Lettuces produce literally thousands of seeds on each seed head. You may find you need to stake the plants as they stretch out to flower.

Once the plant displays its fluffy seed heads, pull it out of the ground and hang it upside down indoors to dry. After a few weeks like this the seed heads can be rubbed between the palms of your hands to coax the seeds free.

As with any vegetable, it’s important to choose the very best plants to collect seed from. This way you will actively select for those plants that perform the strongest and are best suited to the conditions in your garden.

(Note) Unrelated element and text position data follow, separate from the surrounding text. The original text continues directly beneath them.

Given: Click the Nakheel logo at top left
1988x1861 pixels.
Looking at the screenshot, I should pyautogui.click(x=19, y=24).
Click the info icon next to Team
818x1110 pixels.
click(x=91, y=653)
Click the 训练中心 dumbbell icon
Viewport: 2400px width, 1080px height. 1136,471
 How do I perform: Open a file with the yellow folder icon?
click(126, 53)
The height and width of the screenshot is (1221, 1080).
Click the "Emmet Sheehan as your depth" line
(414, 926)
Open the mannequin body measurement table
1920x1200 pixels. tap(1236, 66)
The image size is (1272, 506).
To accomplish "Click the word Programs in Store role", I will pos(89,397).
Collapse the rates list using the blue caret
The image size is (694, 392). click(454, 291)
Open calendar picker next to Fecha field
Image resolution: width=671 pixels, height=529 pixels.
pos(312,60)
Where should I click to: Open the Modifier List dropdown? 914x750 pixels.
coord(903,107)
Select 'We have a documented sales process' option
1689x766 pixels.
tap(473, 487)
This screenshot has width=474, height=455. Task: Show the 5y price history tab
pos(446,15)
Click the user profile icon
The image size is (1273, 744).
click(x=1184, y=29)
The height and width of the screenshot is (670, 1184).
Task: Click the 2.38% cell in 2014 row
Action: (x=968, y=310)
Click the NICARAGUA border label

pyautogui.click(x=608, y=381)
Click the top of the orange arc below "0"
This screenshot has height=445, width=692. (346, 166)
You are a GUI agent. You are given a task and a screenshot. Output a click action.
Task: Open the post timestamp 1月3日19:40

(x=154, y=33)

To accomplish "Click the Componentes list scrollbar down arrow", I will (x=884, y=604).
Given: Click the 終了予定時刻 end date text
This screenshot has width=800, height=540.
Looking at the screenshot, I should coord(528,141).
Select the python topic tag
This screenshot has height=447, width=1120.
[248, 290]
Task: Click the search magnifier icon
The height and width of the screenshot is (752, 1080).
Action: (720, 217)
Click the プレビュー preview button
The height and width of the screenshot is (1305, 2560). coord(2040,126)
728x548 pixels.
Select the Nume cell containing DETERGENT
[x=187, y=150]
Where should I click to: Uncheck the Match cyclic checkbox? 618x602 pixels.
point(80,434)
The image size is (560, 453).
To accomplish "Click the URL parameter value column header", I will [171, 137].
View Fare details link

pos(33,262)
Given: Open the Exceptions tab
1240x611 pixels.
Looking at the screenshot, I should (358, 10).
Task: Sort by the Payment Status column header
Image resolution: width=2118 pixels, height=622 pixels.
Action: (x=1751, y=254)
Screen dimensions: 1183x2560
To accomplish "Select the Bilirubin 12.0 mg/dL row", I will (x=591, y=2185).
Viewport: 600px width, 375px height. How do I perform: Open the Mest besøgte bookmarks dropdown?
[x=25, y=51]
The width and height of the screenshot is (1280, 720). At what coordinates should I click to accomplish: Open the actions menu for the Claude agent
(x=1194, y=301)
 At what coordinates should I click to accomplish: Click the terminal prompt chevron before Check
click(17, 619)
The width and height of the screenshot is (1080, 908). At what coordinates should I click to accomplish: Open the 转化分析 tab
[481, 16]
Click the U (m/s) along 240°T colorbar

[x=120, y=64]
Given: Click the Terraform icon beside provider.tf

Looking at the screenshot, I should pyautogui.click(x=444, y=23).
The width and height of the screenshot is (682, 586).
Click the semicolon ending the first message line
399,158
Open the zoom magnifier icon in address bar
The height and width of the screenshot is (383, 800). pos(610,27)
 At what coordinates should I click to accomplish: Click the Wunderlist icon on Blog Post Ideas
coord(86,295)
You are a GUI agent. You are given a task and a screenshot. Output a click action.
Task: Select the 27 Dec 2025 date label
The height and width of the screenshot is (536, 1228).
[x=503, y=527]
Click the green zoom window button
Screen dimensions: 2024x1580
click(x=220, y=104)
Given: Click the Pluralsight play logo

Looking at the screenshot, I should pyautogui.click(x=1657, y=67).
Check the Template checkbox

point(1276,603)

scrape-sweet-pepper-and-chilli-seeds-away-from-pith-to-save-then-dry-out-on-paper-for-at-least-a-week

Saving pepper and tomato seeds

The seeds of tomatoes and peppers are ready when the fruits themselves are good for eating.

Wait until sweet peppers and chillies show their mature colour, then simply scrape away the seeds from the pith. Spread the seeds out on paper to dry out for a week or more before storing.

Before drying and storing tomato seeds, the pulp around them must first be removed. This isn’t difficult, but there is a specific process to do this correctly. See more on our blog for tips on how to do this.

Saving onion and leek seeds

Onions, leeks and shallots set seed in their second year. These plants cross-pollinate, so you’ll need to overwinter more than one plant of the same variety to flower the following season. The flowers are beautiful though, and provide welcome food for local bees and other pollinators.

The seed heads are ready once they have dried out and can be flaked off into a bag for cleaning and sorting. But if you need the space, you can hurry things along by cutting the heads a little earlier. First, check the seeds are ready by opening up a seed pod to observe the seeds inside. If the seeds are black, then you’re good to go.

Leave the seed heads to dry out in a warm, well-ventilated place, such as a greenhouse. Once they’ve turned a straw colour, simply rub the seed heads between your fingers to release the seeds.

How to store saved seeds

Dry seeds can be cleaned before storing by carefully blowing away any remaining chaff, or separating out the seeds through a series of screens or sieves.

Seeds should be stored in paper envelopes labelled with the variety and date.

Store them somewhere cool, dry and dark until you’re ready to sow in spring.